2025
Глава I: Сон и Воронежский Привет
Корсар проснулся от того, что в его ухе копошился палец. Не
просто палец – тонкий, грязный, с обгрызенным ногтем, словно
его владелец пытался выковырять из слухового прохода какую-то
государственную тайну, но неосторожно, оставив острые
заусенцы. Боль была не резкой, а назойливой, как долгий зимний
вечер в коммуналке, где сосед за стеной учит играть на баяне.
Он открыл глаза.
Перед ним сидел пацан.

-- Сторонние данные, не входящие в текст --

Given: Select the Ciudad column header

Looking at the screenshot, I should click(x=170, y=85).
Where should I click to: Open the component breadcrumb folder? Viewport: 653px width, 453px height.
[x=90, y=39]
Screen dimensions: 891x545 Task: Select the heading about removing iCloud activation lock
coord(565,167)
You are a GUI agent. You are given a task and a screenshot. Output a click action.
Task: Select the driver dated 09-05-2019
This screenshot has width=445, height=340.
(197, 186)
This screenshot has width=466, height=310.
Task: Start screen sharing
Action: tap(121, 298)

Лицо – карта нищеты, зубы – как
развалины Вердена, глаза – два уголька, выпавших из печки
истории.
– Оу фа… это я, я… Воронежский Привет… – пробормотал пацан.
Голос его звучал так, будто его склеили из вчерашних пельменей
– холодных, липких, слегка подтаявших по краям.

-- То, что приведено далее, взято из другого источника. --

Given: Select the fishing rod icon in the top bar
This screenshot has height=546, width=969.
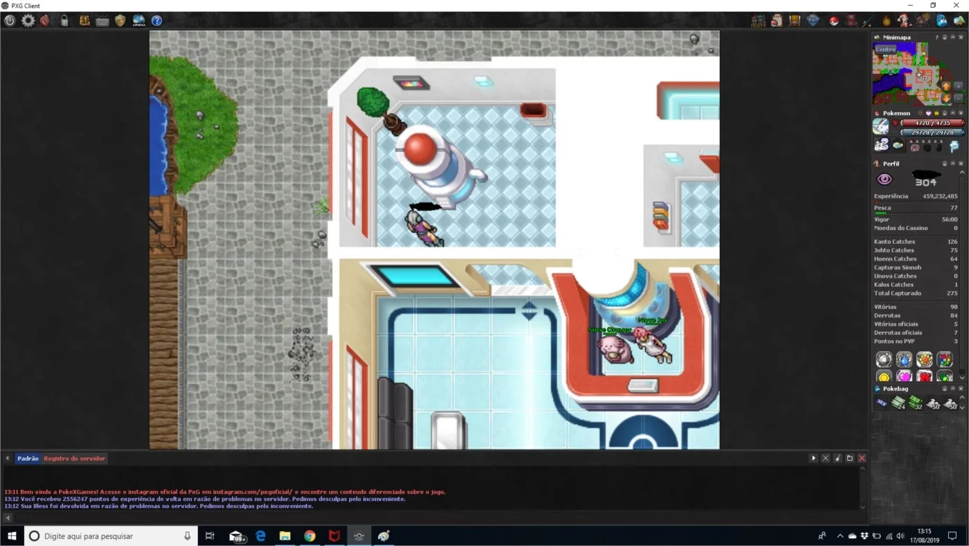Looking at the screenshot, I should (x=868, y=21).
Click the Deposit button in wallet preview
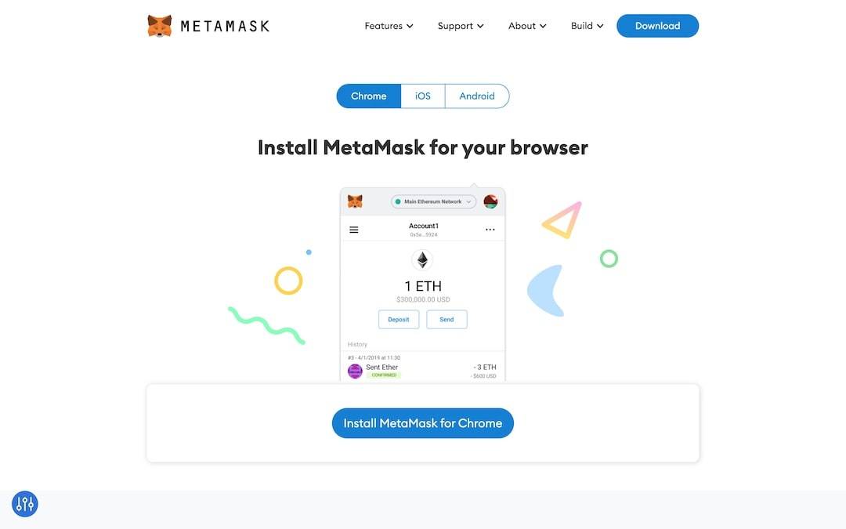This screenshot has height=529, width=846. pos(399,320)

Корсар вскочил с койки с той же резкостью, с какой когда-то
покидал тонущие корабли. Рука сама выписала дугу – сочный, звонкий лещ. Воронежский Привет отлетел к двери в сортир и
бесшумно осел на кафель, как мешок с костями.

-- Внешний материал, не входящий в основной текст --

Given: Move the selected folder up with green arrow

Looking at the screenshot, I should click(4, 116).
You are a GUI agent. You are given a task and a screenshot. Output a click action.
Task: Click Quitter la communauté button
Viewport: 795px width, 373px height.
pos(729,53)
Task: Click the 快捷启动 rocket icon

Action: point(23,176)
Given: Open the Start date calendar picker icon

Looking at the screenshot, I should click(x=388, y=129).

– Вставай! – рявкнул Корсар. В голосе не было злости, лишь
усталое удовлетворение от действия, как у человека, который
давно привык бить первым.
Пацан прижался щекой к холодной плитке, судорожно втягивая
воздух. Ловил запах? Казачьей вольницы? Или просто аромат
козьих катышков, закатившихся под раковину?
– Нефочу мне туфа форофо… – выдохнул он, стеная.
Корсар потер ухо, пытаясь выскрести остатки сна и этого
абсурдного вторжения. Рыгнул – автоматически, для очистки
совести. Взгляд стал жестким, сфокусированным.
– Кто ты такой?
Ответ пришел не звуком, а бумагой. Серой, жесткой, отмеренной
рулоном в общественных нужниках. На ней дрожащей рукой было
выведено:
«Воронежский Привет»
– Воронежский… Привет? – Корсар перечитал, будто не веря
глазам.
– О фа фа, я Воронежский Привет… – подтвердил пацан, расширяя границы нелепости до размеров Вселенной.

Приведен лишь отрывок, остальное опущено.